- [WHAT TO PRODUCE]: Locate the line that contains "Go to the Kedai menu item" in the entries below, then repeat it and every following line through the line that contains "Given: Click the 'No file chosen' text", exactly, and no others.

[Dataset entries]
::::

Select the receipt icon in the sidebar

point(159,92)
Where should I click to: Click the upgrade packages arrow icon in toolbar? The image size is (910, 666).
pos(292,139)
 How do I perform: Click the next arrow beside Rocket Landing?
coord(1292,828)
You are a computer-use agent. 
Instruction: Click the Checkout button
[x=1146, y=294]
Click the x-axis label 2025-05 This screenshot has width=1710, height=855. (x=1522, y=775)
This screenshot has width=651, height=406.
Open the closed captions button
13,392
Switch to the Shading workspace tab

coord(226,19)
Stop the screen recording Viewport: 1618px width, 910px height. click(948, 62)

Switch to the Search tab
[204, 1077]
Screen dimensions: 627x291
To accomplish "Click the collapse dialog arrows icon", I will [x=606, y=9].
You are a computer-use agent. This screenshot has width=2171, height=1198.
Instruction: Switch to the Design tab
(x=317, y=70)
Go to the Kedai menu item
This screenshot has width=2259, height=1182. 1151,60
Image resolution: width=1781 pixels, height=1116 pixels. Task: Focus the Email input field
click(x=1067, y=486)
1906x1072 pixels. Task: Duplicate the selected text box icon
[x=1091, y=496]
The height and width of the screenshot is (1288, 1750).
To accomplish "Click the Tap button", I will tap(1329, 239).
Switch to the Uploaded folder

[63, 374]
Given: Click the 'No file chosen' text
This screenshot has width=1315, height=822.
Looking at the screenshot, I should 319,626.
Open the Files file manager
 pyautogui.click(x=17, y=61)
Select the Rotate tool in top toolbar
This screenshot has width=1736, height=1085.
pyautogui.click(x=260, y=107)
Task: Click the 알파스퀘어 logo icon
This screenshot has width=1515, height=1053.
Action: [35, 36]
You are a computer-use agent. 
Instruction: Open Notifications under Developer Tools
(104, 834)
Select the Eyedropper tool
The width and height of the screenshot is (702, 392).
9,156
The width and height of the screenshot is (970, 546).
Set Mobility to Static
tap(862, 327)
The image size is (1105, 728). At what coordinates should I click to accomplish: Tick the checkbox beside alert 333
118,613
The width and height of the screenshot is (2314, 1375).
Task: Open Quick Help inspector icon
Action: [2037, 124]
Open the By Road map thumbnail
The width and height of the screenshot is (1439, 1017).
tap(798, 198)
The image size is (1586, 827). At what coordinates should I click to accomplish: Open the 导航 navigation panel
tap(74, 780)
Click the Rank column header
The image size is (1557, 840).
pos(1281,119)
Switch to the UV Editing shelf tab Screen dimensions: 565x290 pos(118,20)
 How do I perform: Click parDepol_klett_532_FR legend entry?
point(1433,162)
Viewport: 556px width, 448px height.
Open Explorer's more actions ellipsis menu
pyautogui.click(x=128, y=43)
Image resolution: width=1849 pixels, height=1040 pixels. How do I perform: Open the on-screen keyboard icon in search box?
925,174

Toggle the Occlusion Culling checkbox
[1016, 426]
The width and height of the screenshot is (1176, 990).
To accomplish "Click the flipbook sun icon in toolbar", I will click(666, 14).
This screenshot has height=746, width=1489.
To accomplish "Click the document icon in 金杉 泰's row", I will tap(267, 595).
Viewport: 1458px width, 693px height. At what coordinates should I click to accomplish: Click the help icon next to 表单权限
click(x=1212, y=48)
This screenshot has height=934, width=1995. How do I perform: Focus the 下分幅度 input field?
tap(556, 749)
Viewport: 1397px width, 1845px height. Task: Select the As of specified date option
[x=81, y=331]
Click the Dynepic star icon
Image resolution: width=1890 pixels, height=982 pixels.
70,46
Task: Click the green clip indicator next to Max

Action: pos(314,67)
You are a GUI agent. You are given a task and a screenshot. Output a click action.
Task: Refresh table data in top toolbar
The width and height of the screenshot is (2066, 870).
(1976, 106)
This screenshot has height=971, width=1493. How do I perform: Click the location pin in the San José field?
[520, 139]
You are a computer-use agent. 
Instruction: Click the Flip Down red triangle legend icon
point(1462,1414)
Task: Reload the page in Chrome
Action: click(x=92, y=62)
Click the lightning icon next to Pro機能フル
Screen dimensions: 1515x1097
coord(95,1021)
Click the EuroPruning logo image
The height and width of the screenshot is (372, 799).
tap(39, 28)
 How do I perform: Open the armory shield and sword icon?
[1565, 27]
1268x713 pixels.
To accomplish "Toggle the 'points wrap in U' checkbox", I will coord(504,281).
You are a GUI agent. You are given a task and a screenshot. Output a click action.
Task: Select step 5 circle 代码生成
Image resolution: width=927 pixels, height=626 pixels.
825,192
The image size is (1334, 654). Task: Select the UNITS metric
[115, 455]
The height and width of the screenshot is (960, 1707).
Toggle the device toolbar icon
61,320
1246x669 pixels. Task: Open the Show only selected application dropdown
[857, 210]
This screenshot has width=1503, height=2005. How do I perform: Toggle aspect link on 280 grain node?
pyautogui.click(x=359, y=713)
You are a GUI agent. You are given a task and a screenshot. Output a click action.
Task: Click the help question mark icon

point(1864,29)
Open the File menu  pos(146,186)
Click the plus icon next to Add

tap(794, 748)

::::

- [ANSWER TO THIS EXERCISE]:
Go to the Kedai menu item
This screenshot has width=2259, height=1182. 1151,60
Image resolution: width=1781 pixels, height=1116 pixels. Task: Focus the Email input field
click(x=1067, y=486)
1906x1072 pixels. Task: Duplicate the selected text box icon
[x=1091, y=496]
The height and width of the screenshot is (1288, 1750).
To accomplish "Click the Tap button", I will tap(1329, 239).
Switch to the Uploaded folder

[63, 374]
Given: Click the 'No file chosen' text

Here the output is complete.